Collected data:
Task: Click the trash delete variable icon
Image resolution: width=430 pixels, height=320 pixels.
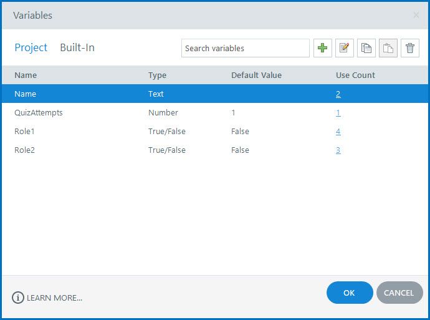Action: pos(409,48)
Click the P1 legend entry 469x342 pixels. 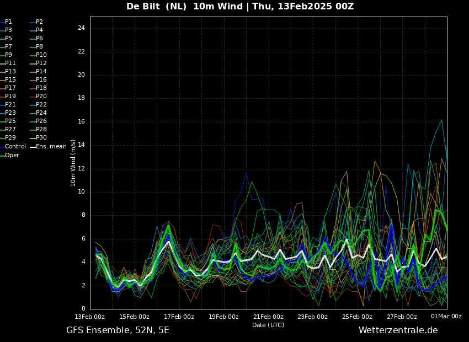click(x=6, y=22)
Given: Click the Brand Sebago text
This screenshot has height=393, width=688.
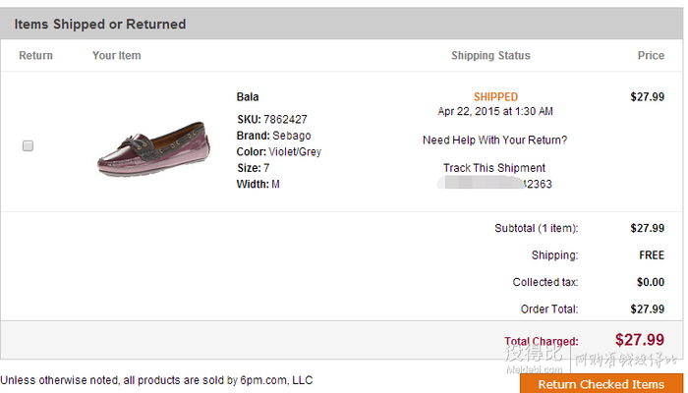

Given instruction — Copy each line of the records that contains the word "width". Treat uppercase and lowercase as different.

Response —
Image resolution: width=430 pixels, height=320 pixels.
This screenshot has height=393, width=688.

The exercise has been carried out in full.